Activity:
In the lines below, look for "Política". Copy each line where it appears.

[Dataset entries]
┌──
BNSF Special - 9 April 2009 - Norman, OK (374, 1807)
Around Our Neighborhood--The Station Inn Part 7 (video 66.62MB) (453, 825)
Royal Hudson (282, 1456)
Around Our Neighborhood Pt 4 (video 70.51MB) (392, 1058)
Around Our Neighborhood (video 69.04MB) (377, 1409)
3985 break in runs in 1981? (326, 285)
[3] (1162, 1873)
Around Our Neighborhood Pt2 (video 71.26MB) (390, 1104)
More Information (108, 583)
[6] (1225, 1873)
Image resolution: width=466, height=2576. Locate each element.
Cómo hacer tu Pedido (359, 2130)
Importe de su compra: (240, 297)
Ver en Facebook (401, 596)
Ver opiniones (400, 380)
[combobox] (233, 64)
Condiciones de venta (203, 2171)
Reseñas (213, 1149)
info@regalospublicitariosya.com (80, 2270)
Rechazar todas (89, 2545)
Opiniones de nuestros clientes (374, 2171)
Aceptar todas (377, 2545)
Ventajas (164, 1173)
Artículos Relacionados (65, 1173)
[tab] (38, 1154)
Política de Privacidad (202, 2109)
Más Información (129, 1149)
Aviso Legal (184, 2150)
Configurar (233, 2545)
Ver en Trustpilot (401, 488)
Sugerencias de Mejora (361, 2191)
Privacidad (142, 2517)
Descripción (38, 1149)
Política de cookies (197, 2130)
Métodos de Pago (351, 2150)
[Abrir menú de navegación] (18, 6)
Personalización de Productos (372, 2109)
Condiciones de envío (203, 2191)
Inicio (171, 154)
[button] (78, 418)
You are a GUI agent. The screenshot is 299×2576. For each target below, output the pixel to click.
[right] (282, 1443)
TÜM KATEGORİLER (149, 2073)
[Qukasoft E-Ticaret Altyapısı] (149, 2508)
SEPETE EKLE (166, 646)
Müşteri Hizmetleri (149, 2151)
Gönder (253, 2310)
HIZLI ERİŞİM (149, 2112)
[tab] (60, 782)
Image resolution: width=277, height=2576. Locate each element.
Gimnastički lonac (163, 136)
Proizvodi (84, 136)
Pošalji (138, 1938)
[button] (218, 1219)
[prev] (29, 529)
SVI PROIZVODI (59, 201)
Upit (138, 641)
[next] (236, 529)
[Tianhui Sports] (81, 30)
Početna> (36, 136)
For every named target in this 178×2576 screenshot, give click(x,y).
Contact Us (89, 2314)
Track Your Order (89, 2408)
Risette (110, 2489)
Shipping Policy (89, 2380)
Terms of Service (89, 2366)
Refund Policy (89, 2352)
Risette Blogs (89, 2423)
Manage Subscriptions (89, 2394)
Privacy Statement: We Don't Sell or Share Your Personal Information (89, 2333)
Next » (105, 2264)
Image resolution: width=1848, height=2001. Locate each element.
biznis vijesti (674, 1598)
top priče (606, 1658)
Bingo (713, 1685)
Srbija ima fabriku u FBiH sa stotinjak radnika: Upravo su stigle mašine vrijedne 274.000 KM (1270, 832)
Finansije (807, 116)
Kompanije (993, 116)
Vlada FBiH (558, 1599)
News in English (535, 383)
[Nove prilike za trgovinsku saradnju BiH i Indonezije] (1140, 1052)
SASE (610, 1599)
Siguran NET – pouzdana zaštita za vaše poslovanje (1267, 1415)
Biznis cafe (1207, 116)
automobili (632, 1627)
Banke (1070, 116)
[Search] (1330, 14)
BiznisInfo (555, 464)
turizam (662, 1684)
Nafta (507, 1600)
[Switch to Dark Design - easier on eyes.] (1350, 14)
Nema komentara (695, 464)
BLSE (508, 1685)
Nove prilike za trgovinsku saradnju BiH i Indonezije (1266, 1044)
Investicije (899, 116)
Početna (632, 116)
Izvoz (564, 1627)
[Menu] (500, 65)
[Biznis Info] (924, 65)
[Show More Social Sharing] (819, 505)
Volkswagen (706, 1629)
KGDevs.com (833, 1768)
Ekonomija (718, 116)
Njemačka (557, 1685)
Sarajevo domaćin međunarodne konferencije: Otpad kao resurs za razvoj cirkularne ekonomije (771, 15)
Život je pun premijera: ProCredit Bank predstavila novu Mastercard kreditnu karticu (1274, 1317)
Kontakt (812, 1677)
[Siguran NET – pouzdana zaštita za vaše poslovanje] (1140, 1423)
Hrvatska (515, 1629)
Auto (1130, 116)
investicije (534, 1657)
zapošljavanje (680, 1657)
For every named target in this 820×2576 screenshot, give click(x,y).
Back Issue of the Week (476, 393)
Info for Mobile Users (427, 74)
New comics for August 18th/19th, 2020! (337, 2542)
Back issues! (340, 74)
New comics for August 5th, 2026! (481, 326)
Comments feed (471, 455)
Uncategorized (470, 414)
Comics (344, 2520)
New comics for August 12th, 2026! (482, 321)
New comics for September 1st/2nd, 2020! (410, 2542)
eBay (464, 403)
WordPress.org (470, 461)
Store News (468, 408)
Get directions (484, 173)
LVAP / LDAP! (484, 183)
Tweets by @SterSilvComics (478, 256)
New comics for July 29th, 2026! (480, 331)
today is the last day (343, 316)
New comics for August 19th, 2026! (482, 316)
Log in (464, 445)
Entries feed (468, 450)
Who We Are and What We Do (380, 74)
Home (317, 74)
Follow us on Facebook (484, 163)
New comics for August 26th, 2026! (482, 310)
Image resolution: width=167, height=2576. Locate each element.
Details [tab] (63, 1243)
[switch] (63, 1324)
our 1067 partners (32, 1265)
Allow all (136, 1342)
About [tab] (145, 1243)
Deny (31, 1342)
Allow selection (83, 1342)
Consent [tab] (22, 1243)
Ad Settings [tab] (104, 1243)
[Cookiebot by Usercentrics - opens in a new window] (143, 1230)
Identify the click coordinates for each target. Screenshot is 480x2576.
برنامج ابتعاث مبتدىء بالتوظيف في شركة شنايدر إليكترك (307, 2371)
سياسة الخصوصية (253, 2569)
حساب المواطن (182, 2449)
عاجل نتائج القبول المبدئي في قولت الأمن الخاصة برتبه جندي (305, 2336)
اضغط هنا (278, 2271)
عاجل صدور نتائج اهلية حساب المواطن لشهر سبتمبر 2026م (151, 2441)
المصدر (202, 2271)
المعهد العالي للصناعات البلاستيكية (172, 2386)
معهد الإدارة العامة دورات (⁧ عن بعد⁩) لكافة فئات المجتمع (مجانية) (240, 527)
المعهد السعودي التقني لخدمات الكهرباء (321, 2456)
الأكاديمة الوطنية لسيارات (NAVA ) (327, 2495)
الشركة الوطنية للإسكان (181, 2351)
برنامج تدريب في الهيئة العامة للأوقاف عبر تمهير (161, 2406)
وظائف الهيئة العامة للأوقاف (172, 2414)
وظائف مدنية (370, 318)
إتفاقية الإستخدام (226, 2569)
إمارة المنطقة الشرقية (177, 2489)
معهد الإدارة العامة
└──
Solution for this task:
Política de Privacidad (202, 2109)
Política de cookies (197, 2130)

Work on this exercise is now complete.